10,000 Applaud to Overthrow ‘Europe’s Last Dictator’
The Challenge
Since 1994 Belarus has had the same President, Alexander Lukashenko. Under Lukashenko's rule, Belarus has emerged to be viewed as a state whose conduct is out of line with international law and whose regime is considered to grossly violate human rights. Described by many as ‘Europe’s last dictatorship,' this rule has resulted in continuous economic hardship and political humiliation for the country’s citizens in the push for a Soviet idealized society.
This ‘political humiliation’ is best described by the outcome of the December 2010 elections, which handed Lukashenko a third term. On election day, many of the nine opposition leaders hoping to earn the presidency were attacked and abducted. Leading up to this day, most of them had been intimidated to refrain from running against Lukashenko, and since then three remain in jail. When he kept his seat for his third term with over 79% of the votes, there were national and international calls of foul play from the citizens of Belarus, the EU leadership and the U.S. Department of State.
The Players
There had been growing unrest amongst the Belarusian people under the rule of Lukashenko, culminating in 10,000 people taking the streets to protest on the day the results were announced in 2010 demanding change in the way that their State was run, and calling for an end to the authoritarian rule. Young activists in the Soviet republic have been the driving force behind this growing physical presence of discontent across the country.
Tools and Tactics
Using Facebook and Twitter, these young activists have spread the word on locations and forms of protests across the country. The first mass turnout from this activism was on the election day in December, where 10,000 protesters took to the streets across 30 Belarusian cities to physically object to the states results. The form of this protest was unique: each attendee clapped as government officials carried out their formal business. This clapping was for the protesters themselves, applauding their bravery to stand up against the authorities known to have been violent with any opposing forces. They were met with violence themselves, with numerous arrests and beatings. This became known as the ‘crackdown,' which was the beginning of the government’s bombastic reaction to the growing unrest and discontent in the country. Since then similar protests have occurred, using such tactics as protesters setting their cell phone alarms to go off at exactly the same time during a protest.
The Stumbling Blocks
Since the first major protests across Belarus in 2010, the ‘crackdown’ of the Lukashenko-driven government has been both online and offline. The secret police, still called the KGB, has targeted protest organizers by obtaining information about them from the popular social networking site V Kontakte, after detaining the site's administrator and forcing him to turn over user passwords. Other sites have been subjected to denial of service attacks, and police have sent messages on Twitter warning people to stay home. During the latest protest on June 22, riot police in central Minsk fanned out to arrest some 200 people.

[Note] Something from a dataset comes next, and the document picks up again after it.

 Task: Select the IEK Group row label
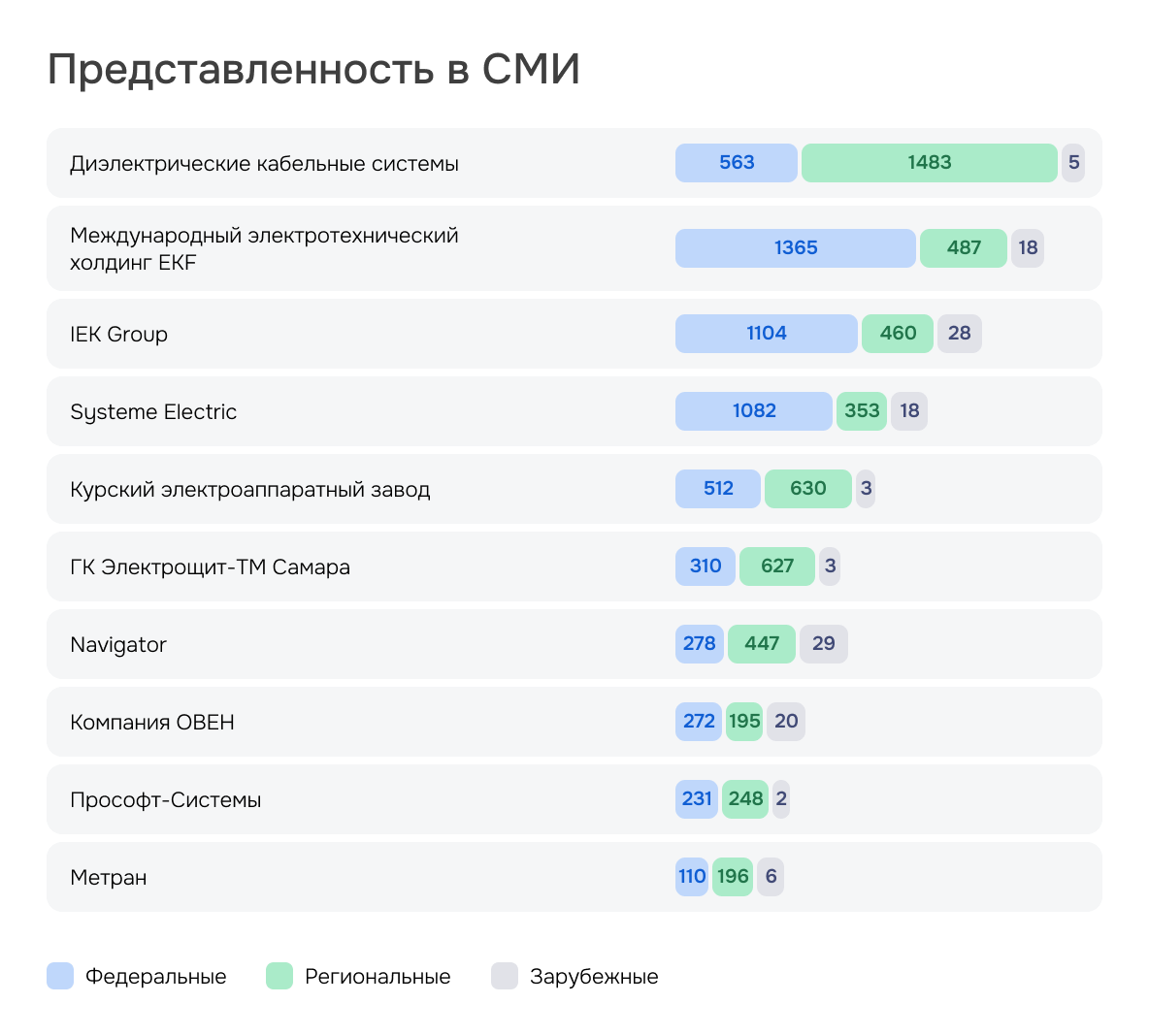coord(119,335)
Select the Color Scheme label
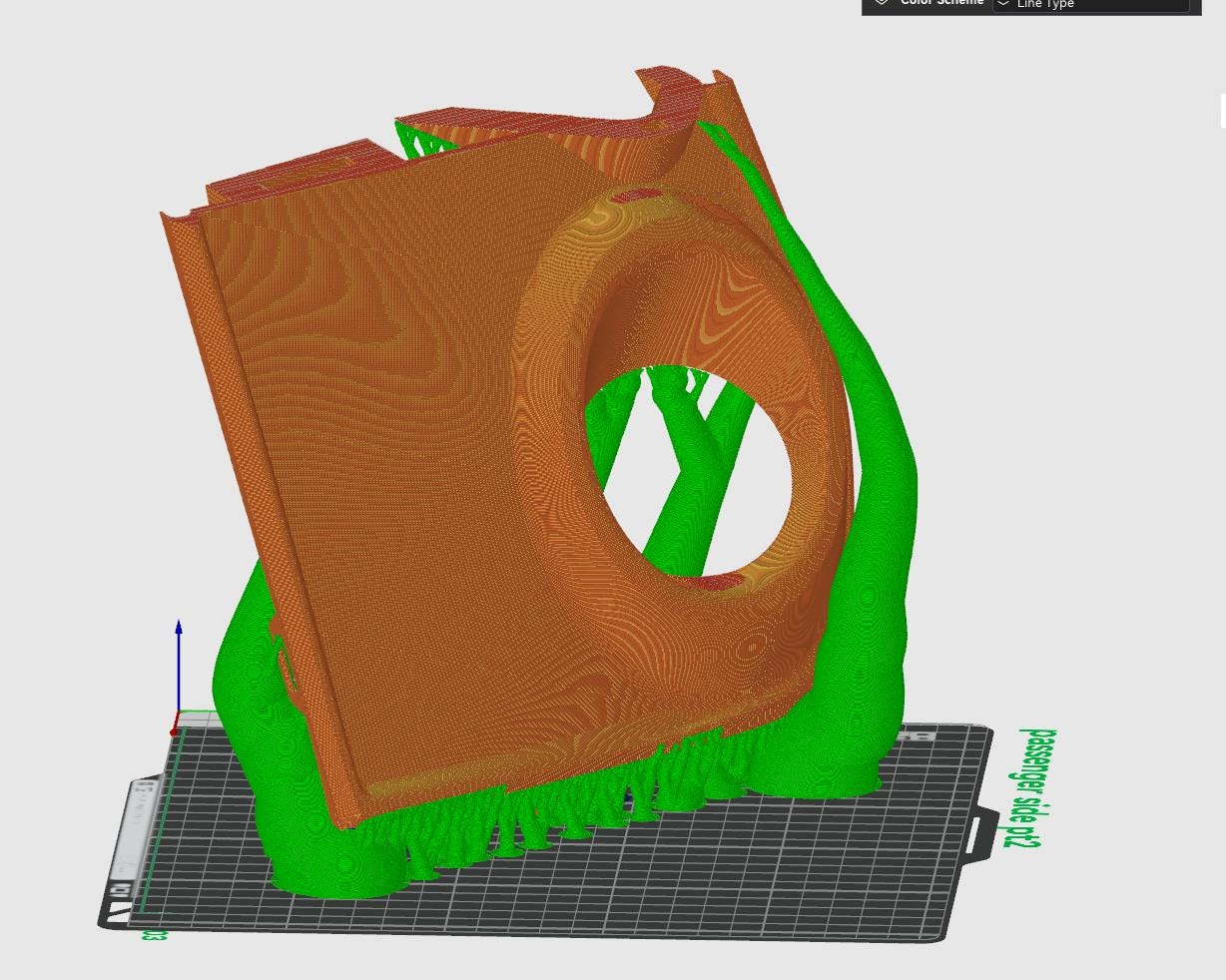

All of these top-down efforts to thwart any future uprisings are damaging to this campaign, as they would be any that leans on social media outlets to mobilize its supporters, but the movement against Lukashenko is growing despite this due to an ever worsening economic crisis that is adding to the discontent of the Belarusian people.
The Outcomes
The way that the national economic and social issues that the country faces have and are being dealt with by Lukashenko’s government is weakening their position day by day. The country is losing economic support from international sources such as the International Monetary Fund due to irresponsible national fiscal policies, as well as political support from the United States and the EU as a result of human rights violations and questionable political tactics. The situation is becoming less and less tenable, and the citizens are suffering. This is providing a growing impetus for change, and an increasing impatience for this change to happen quickly from the grass-roots. The result is a larger online presence of discontent which is rapidly being mobilized into offline protests and acts of no confidence in the Belarusian leadership.
Although censorship in such discontent is rife in the country, the numbers are growing along with the technological capacity to out-pace such censorship. Some are hoping the crisis that's prompting such desperate moves will spark an Arab Awakening-style revolution in Belarus. Opposition leader Viktar Ivashkevich said the protests were an important step in that direction, saying that "they stoke the flames of protest and inoculate people against fear. They give people the opportunity to stand up to officials who are willing to suffocate anything that breathes." As new social media technology is embraced and the movement advertised across the world, the online and offline numbers are sure to continue to grow, posing an ever growing threat to Lukashenko’s tenuous governance. Could this be the next setting for a revolution?